Side‑by‑Side Feature Comparison
Feature | CRUD | Event Sourcing + CQRS (comby ) |
---|---|---|
Data Handling | Overwrites current state | Appends immutable events; state is replayable |
State History | Lost unless manually tracked | Full, built-in history via the event store |
Read/Write Models | Shared schema for reads & writes | fixed write schema; read models (projections) optimized for query performance |
Performance | Slower under any contention | High throughput; append-only writes + fast in-memory or cache-based reads |
Scalability | Mostly vertical; replication is hard | Naturally horizontal |
Auditing | Requires custom logging implementation | Built-in audit trail at the event level |
Streaming & Integration | Polling or Change Data Capture (CDC) | Native support for real-time event streaming |
Consistency | Strong consistency (ACID) | Eventual consistency (write → project asynchronously) |
Complexity | Easier to start, less flexible | More sophisticated, but highly flexible and traceable |
When Event Sourcing Really Pays Off
- Auditability: Financial systems, compliance, traceability
- Complex workflows: Order management, inventory systems
- Debugging & Historical Analysis: Replay past workflows, test with production data
- Integration: Spin up new services or analytics pipelines from historical data
Conclusion
CRUD is a great starting point—but comby
’s adoption of Event Sourcing + CQRS is designed for robust, scalable, and auditable systems:
- State becomes a story, not just a snapshot
- Events become the backbone of real-time, stream-first architecture
- Projections and read models provide flexibility without costly migrations or performance penalties
Appendix: comby vs.
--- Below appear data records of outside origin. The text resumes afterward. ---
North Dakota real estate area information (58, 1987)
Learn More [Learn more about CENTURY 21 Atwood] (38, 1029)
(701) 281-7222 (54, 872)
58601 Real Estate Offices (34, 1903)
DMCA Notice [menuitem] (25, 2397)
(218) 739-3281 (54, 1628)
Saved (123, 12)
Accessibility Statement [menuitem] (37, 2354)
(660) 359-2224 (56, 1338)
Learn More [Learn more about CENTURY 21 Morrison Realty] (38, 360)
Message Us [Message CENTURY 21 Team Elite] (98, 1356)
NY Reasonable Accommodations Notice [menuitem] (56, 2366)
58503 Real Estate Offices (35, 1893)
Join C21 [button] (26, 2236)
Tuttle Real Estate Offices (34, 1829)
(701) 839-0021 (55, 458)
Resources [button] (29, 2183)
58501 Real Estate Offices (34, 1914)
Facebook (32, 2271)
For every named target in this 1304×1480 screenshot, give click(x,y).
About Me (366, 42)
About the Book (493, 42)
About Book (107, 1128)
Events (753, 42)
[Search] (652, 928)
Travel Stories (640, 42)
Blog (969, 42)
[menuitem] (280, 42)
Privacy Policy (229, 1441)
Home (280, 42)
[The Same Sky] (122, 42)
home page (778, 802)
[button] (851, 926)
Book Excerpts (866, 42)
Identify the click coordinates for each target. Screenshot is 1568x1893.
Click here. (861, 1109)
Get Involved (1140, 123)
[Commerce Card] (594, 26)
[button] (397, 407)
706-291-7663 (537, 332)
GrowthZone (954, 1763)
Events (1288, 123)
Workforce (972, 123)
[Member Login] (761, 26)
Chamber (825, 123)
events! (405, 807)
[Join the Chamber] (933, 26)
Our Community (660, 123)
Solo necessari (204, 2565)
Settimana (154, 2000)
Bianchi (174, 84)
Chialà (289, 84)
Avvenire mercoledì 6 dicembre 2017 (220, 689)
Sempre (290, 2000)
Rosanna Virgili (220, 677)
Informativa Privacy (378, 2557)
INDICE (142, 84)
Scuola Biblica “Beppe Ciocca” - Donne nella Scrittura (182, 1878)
Kafka
It's common to compare Event Sourcing (as implemented in comby
) with technologies like Apache Kafka. While they both deal with events and streams, they serve very different purposes.
Core Difference
Aspect | comby (Event Sourcing + CQRS) | Apache Kafka |
---|---|---|
Purpose | Application-level architecture & persistence | Distributed event streaming platform |
Event Model | Domain events, modeled explicitly in Go (business intent) | Generic byte/message stream |
Replayability | Built-in; used to rebuild application state | Possible; requires consumers to handle logic |
Storage | Custom event store, tightly integrated with domain logic | Log-based storage system |
Querying | Via projections/read models (highly optimized) | Not designed for querying |
Processing Logic | Embedded in application services (comby handlers) | Done via consumers, Kafka Streams, etc. |
Consistency Model | Application-level guarantees (eventual or strong) | At-most-once / at-least-once delivery |
When to Use What?
Use Kafka if:
- You need to stream large volumes of heterogeneous data across teams and systems
- You want a durable, distributed log for decoupling producers and consumers
- You build data pipelines, analytics systems, or integration hubs
Use
comby
(Event Sourcing + CQRS) if:- You want to model domain logic explicitly with full auditability
- You need queryable projections and read-side optimization
- You require business-centric, traceable state over time
- You're building transactional, reactive systems in Go
Can They Work Together?
Yes! comby
can emit domain events to Kafka for integration with other systems—bridging internal consistency with external event streaming.
For example:
comby
stores domain events and updates projections- Selected events are forwarded to Kafka for consumption by analytics, notification, or other services
Summary
- Kafka is a powerful infrastructure layer for event distribution.
- comby is a structured application framework for building event-native, business-aware systems.
They solve different problems—and can be even more powerful together.